━━━ Extracted information ━━━

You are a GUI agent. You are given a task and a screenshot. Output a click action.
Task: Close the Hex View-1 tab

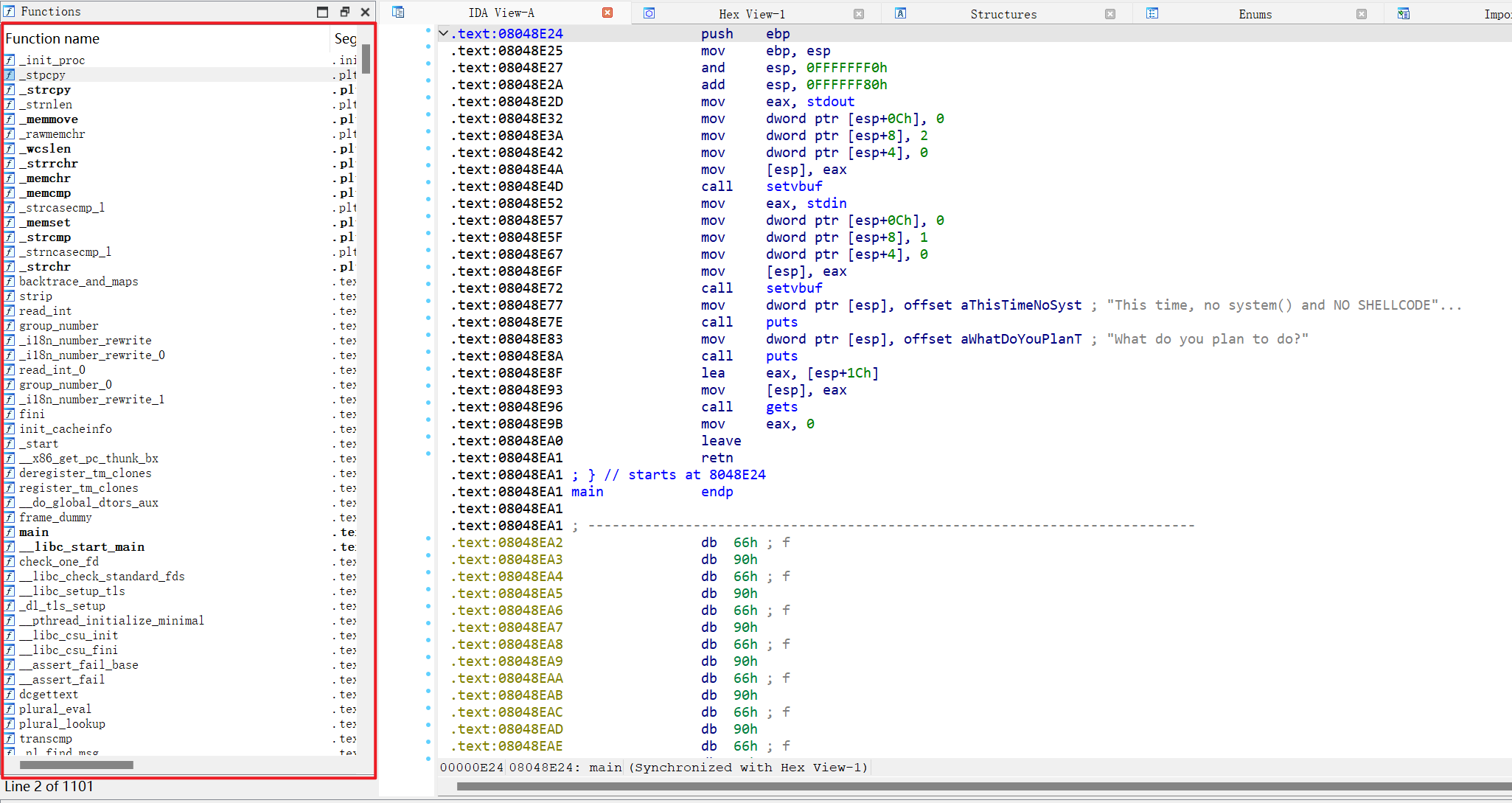click(x=859, y=14)
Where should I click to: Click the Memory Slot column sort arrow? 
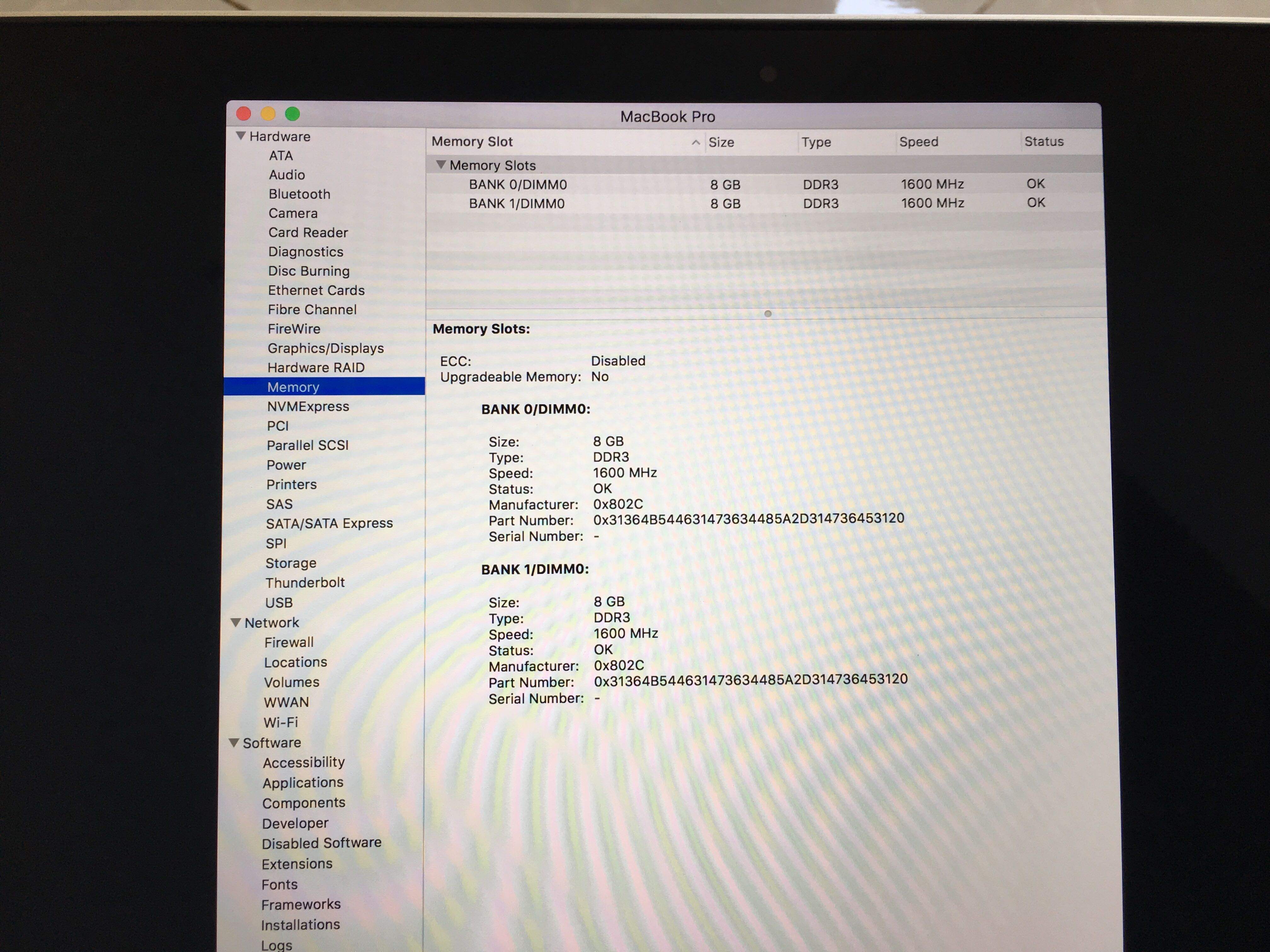point(696,142)
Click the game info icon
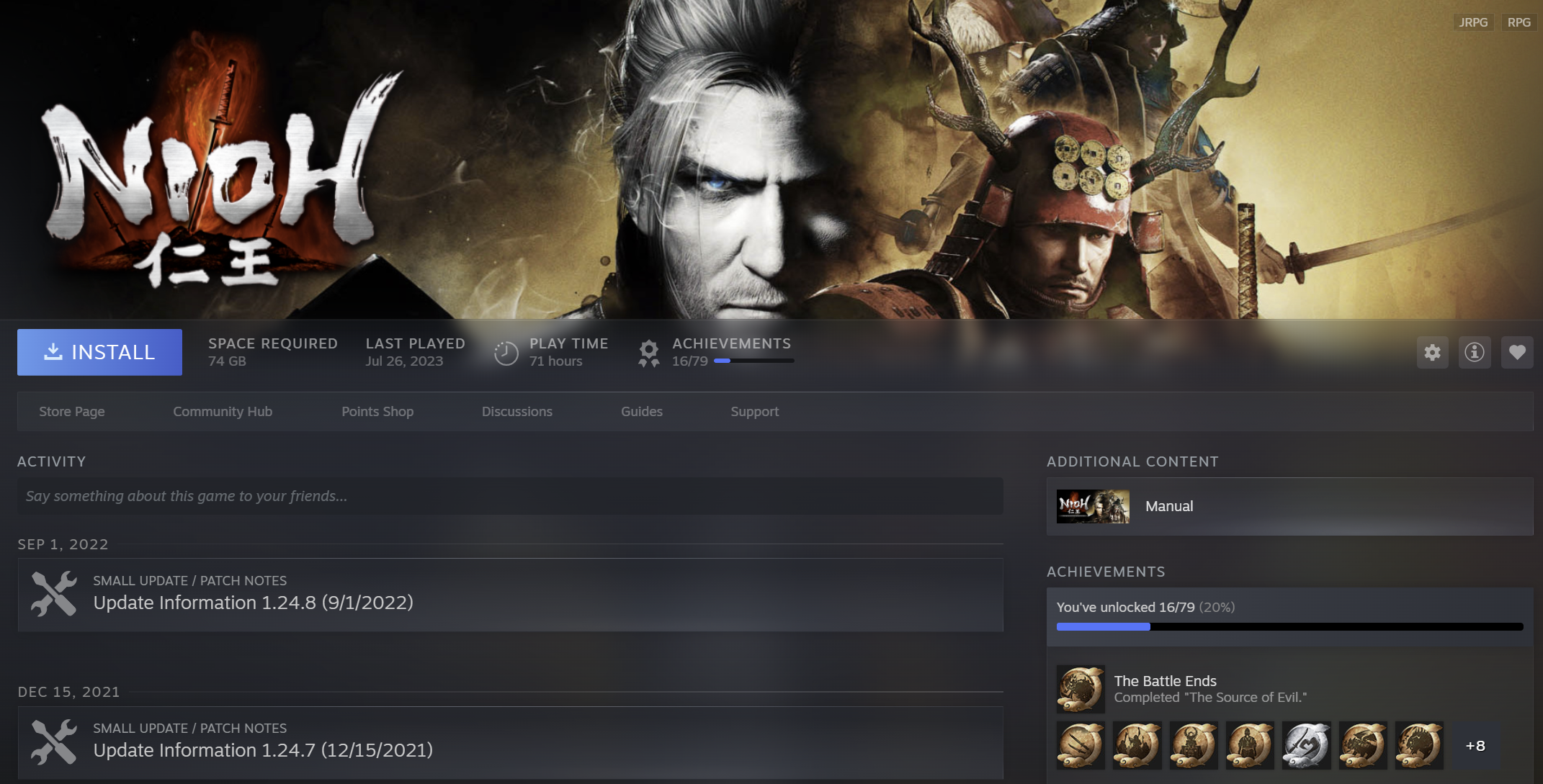The image size is (1543, 784). pyautogui.click(x=1475, y=352)
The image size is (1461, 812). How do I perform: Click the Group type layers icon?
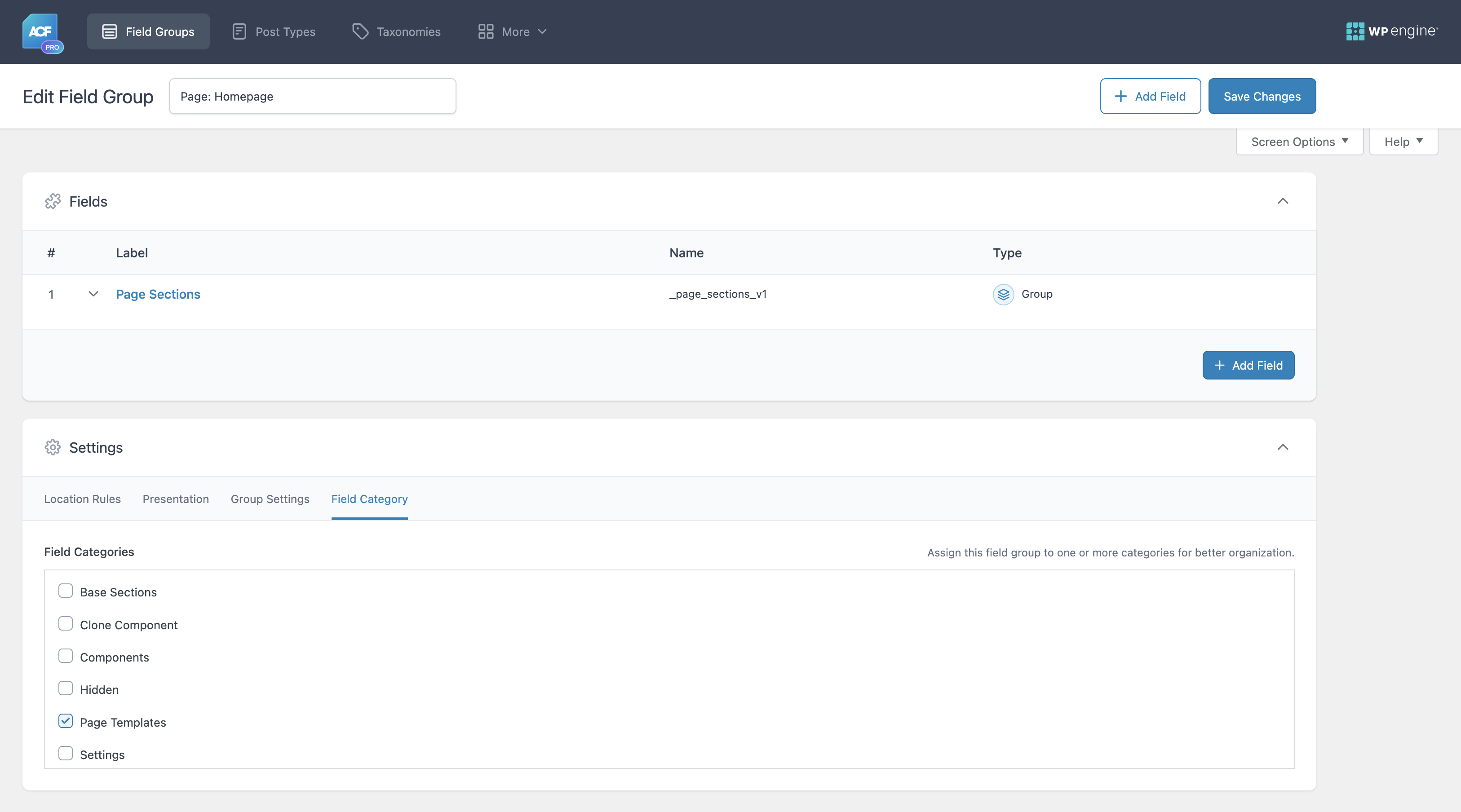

━━━

§ Exercise directions:
A word-for-word copy of the records above is needed, pictures excluded.

§ Response area:
You are a GUI agent. You are given a task and a screenshot. Output a click action.
Task: Close the Hex View-1 tab

click(x=859, y=14)
Where should I click to: Click the Memory Slot column sort arrow? 
point(696,142)
Click the game info icon
The image size is (1543, 784). pyautogui.click(x=1475, y=352)
The image size is (1461, 812). How do I perform: Click the Group type layers icon?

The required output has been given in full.